#### Work order 1
In the article on Zoho's free AI tools, render this sentence in Spanish: "Despite the extensive industry hype around using AI agents to assist or even replace customer service staff, enterprise adoption remains limited."
#### Work order 2
From the article on Zoho's free AI tools, extract the stretch from "By offering these" through "adoption remains limited.".

#### Excerpted passage
● ● ● ●
When Zoho announced that it would add free agentic AI tools across its collaboration, customer experience, and human resources apps, it framed the move as a response to a struggling industry.
Zoho Chief Evangelist Raju Vegesna said:
“AI adoption has been stymied by a lack of data readiness, difficulty in integrating with legacy systems, and unnecessarily high costs.”
The upgrades—which span apps like Zoho Desk, Mail, and Recruit—require no additional subscriptions, plug-ins, or third-party tools. They build on Zoho’s Zia Hubs, which give enterprises AI access to their unstructured data, and Zia LLM, its business-focused language model, alongside its Zia advanced AI assistant.
By offering these capabilities “at no extra cost,” Zoho joins a growing list of vendors removing price barriers to spur uptake of AI agents that many businesses still haven’t fully embraced.
Despite the extensive industry hype around using AI agents to assist or even replace customer service staff, enterprise adoption remains limited.
Data on adoption metrics is rare, but big vendors sometimes disclose user or customer counts. For instance, Salesforce, which launched Agentforce to much fanfare earlier this year, recently reported that 12,000 organizations have signed up to use the platform out of the company’s 150,000-strong client base.
● ● ● ●
#### Recorded data
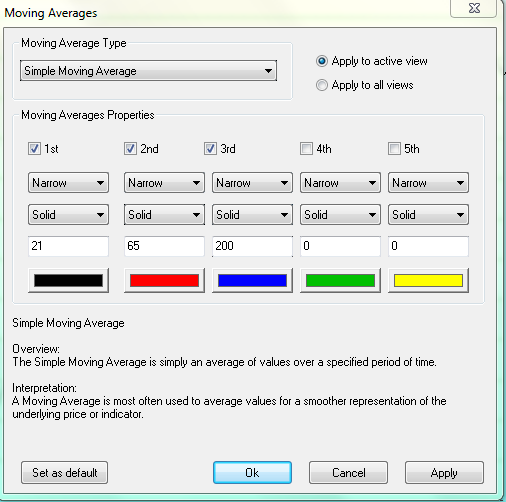Change the red color swatch
The image size is (506, 502).
tap(164, 280)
● ● ● ●
#### Final answer 1
A pesar de la gran expectación en la industria en torno al uso de agentes de IA para asistir o incluso reemplazar al personal de atención al cliente, la adopción en las empresas sigue siendo limitada.

#### Final answer 2
By offering these capabilities “at no extra cost,” Zoho joins a growing list of vendors removing price barriers to spur uptake of AI agents that many businesses still haven’t fully embraced.
Despite the extensive industry hype around using AI agents to assist or even replace customer service staff, enterprise adoption remains limited.